Our next rule of decision is — and proceedings under the treaty. By these are to be understood the acts and proceedings of the government, or others under its authority, subsequent to the treaty, in taking possession of the ceded territory, in organizing the local government, its acts within the authority of the organic law, the promises made, the pledges given by either the general or local government. Also the proceedings of commissioners and other officers or tribunals appointed by congress to decide, and report on these claims so far as they have adopted and settled any rules and principles of decision within their powers, as guides to their judgment. These, in our opinion, are the "proceedings under the same," referred to, and intended by, the law, according to which we may decide, and are made a rule, a precedent for us.

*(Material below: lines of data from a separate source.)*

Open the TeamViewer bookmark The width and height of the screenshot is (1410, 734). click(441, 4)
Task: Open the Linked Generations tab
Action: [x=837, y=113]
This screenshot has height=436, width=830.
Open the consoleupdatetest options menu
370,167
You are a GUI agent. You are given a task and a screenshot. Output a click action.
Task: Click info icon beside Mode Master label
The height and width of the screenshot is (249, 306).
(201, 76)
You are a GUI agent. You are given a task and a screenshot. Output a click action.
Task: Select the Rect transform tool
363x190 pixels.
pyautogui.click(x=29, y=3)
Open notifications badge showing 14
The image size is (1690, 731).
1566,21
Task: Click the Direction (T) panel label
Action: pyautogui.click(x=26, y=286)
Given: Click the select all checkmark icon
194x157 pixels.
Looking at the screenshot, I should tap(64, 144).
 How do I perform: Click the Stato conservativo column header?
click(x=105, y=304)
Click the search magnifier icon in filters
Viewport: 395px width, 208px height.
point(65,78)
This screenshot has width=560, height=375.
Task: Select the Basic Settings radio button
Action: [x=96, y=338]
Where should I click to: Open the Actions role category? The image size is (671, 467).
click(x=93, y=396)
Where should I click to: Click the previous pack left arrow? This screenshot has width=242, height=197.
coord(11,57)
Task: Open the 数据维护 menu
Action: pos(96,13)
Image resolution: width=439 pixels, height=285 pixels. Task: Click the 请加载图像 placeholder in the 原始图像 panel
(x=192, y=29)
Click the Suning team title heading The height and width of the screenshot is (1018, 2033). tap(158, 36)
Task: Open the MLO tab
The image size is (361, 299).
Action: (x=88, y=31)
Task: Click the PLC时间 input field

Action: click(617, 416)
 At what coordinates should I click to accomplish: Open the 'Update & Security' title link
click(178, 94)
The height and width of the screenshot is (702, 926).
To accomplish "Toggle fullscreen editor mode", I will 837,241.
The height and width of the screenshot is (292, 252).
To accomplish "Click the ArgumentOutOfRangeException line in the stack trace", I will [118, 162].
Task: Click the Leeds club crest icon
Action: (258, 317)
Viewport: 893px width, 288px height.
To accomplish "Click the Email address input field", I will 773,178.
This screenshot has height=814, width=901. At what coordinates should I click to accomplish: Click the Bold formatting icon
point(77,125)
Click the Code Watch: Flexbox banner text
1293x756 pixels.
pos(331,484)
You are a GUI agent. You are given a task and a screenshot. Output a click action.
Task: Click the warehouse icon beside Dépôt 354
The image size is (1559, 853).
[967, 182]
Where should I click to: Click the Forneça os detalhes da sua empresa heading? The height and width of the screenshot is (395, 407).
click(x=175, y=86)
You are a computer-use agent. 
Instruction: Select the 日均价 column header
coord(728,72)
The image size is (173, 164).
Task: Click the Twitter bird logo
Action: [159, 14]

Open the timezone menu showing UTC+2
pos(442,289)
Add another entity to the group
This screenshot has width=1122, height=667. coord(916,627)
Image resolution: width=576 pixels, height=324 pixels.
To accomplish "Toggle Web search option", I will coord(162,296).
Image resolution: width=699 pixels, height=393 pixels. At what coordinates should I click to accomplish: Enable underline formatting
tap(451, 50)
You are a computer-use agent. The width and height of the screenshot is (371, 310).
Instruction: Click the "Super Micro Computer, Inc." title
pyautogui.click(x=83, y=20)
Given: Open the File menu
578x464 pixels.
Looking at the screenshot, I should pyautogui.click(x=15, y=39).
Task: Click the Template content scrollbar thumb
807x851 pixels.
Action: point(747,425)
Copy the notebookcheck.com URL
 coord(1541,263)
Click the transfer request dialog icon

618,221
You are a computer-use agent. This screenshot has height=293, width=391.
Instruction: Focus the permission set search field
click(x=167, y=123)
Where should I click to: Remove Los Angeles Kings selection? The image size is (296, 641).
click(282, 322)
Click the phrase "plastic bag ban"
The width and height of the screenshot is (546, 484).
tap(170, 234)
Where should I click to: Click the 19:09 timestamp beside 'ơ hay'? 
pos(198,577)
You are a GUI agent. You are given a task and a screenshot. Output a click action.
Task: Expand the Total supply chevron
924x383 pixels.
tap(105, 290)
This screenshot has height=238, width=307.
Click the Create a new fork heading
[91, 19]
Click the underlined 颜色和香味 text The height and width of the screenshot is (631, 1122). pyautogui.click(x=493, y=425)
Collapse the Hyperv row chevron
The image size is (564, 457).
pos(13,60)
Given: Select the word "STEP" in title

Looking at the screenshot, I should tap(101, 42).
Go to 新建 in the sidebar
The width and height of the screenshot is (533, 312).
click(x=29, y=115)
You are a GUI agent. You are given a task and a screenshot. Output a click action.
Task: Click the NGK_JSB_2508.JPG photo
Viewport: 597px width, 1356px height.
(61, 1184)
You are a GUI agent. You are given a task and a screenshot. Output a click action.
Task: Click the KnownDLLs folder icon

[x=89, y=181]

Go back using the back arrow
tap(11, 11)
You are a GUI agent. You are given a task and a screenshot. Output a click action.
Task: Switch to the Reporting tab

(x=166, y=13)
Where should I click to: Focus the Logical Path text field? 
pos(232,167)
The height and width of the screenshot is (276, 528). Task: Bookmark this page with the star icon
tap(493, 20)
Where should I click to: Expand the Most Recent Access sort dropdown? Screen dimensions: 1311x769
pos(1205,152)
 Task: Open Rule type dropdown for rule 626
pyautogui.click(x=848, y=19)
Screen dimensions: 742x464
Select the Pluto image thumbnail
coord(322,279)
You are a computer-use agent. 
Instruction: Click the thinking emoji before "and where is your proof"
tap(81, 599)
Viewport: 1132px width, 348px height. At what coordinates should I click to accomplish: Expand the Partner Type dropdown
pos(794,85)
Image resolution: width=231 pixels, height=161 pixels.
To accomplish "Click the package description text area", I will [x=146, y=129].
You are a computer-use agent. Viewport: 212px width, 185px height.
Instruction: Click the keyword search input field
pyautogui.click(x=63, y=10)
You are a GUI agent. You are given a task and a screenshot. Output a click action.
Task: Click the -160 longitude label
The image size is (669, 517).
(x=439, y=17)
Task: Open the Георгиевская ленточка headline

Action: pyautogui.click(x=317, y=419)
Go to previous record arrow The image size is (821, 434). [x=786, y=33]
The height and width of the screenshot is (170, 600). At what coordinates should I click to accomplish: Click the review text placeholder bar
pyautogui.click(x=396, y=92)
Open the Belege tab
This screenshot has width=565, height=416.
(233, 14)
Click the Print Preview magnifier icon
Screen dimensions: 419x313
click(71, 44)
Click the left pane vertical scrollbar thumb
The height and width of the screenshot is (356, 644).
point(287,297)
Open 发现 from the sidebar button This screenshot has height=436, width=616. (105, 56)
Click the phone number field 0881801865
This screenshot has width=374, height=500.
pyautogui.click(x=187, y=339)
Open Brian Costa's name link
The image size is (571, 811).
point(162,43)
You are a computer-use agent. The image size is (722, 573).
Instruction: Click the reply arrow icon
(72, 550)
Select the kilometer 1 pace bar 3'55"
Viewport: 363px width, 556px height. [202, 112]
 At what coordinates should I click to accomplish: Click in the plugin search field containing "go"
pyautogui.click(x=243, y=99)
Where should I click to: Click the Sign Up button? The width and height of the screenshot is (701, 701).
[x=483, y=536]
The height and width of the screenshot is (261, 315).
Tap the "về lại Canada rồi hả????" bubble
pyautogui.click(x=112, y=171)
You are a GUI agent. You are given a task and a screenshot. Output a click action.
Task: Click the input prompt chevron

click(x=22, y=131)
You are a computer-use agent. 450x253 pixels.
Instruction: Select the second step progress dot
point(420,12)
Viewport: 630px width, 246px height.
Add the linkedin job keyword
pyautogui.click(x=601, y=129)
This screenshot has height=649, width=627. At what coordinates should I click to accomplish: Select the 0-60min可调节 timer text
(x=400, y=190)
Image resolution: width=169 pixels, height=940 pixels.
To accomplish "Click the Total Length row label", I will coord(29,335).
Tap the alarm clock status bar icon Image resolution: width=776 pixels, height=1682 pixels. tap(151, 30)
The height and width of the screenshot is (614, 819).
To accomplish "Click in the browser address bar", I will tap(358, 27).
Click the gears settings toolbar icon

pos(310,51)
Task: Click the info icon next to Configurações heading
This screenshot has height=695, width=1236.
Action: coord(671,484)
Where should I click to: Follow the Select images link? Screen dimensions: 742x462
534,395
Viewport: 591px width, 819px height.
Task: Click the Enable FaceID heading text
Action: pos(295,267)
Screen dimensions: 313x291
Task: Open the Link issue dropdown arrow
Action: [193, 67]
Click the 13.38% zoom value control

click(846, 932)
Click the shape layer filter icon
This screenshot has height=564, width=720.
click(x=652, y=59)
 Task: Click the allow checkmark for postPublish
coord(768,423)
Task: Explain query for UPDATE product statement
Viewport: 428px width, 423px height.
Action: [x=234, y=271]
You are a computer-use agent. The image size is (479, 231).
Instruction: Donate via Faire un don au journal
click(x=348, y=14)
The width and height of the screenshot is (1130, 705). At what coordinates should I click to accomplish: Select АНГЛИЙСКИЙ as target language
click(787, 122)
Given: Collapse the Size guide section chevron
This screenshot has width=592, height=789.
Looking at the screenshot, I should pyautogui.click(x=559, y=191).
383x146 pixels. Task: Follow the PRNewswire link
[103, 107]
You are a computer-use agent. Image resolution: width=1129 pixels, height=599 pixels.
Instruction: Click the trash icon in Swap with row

The next guide is, "the several acts of congress in relation thereto," clearly referring to the clause immediately preceding: "the stipulation of any treaty and proceedings under the same." By "the several acts of congress in relation thereto," must be taken as referring to all the laws on the subject matter of either, necessarily embracing lands, property and rights depending on the stipulations and proceedings so made and had. Thus the course of the legislature points to that of the judiciary, it must be in the same path.

Where congress have, by confirming the reports of commissioners or other tribunals, sanctioned the rules and principles on which they were founded, it is a legislative affirmance of the construction put by these tribunals on the laws conferring the authority and prescribing the rules by which it should be exercised; or which is to all intents and purposes of the same effect in law. It is a legislative ratification of an act done without previous authority, and this subsequent recognition *714 and adoption is of the same force as if done by pre-existing power and relates back to the act done.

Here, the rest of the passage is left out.